TransMed Consortium™ - TransMed’s Networked Platform for Accelerating Clinical Trial Recruitment.
Successfully enrolling patients in oncology clinical trials has been historically hampered at both the site and sponsor level. As a result, the pipeline of new drugs and treatments has not been fully optimized. TransMed Systems has developed a unique suite of applications, combined with a nationwide clinical network to enhance successful clinical trial outcomes, ultimately leading to newer and more effective therapies reaching the market.
TransMed Consortium is a clinical oncology research network and technology platform that, along with a suite of TransMed Clinical Trials apps, help CRO’s and their Pharma-Biotech partners to quickly and efficiently determine the maximum number of potential patient's eligible for enrollment in any oncology trial. This is accomplished by evaluating patient’s aggregate healthcare data (e.g., diagnoses, labs, medications, demographics, molecular profiles, etc.) against the inclusion/exclusion criteria for the trial.
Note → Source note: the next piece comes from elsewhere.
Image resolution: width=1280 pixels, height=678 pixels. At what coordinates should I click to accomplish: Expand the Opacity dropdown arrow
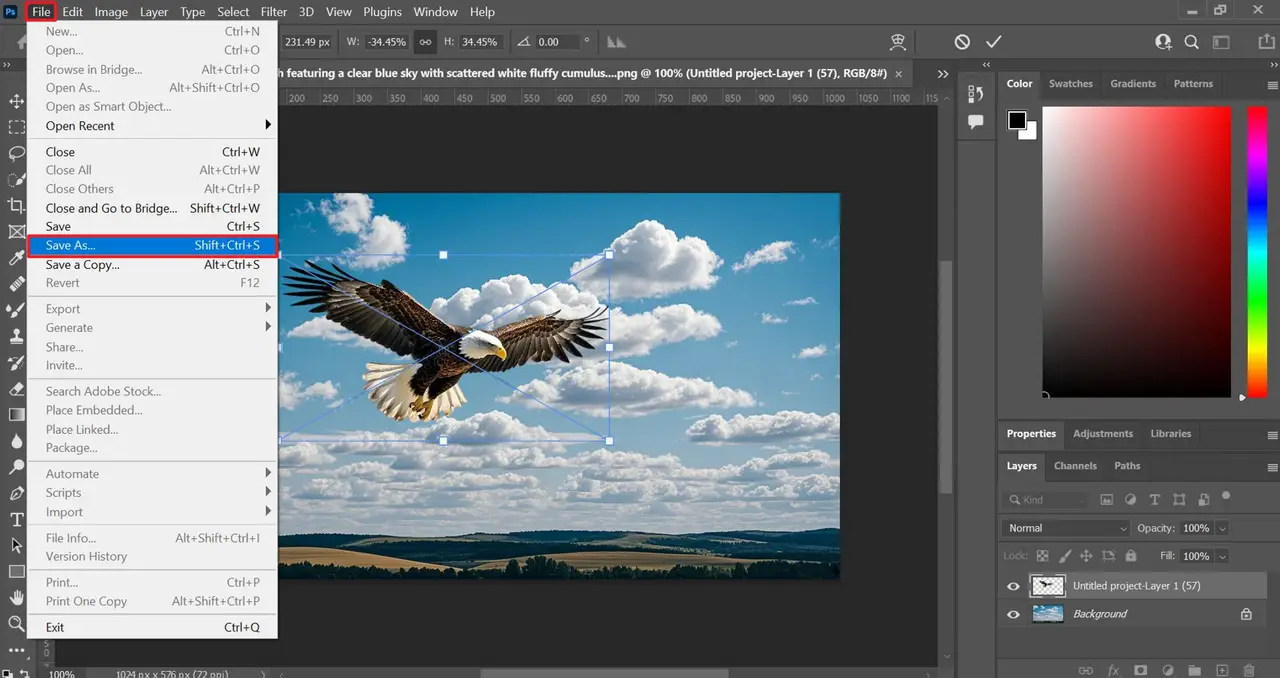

The TransMed Consortium suite of Clinical Trials apps are tailored for each of the following key stakeholder roles to more efficiently execute their respective tasks across the Clinical Trials continuum:
- The oncologist can more easily match individual patients’ eligibility for clinical trials,
- The Clinical Trial Designer can perform feasibility design and specify the requisite inclusion and exclusion criteria for the trial,
- The Clinical Trial Coordinator can more efficiently perform site recruitment by viewing eligibility and recruitment status from across all members of the consortium in a de-identified manner,
- The Site Coordinator can quickly browse an individual patient’s data along with a summary of the number of patients potentially eligible for a trial at each practice.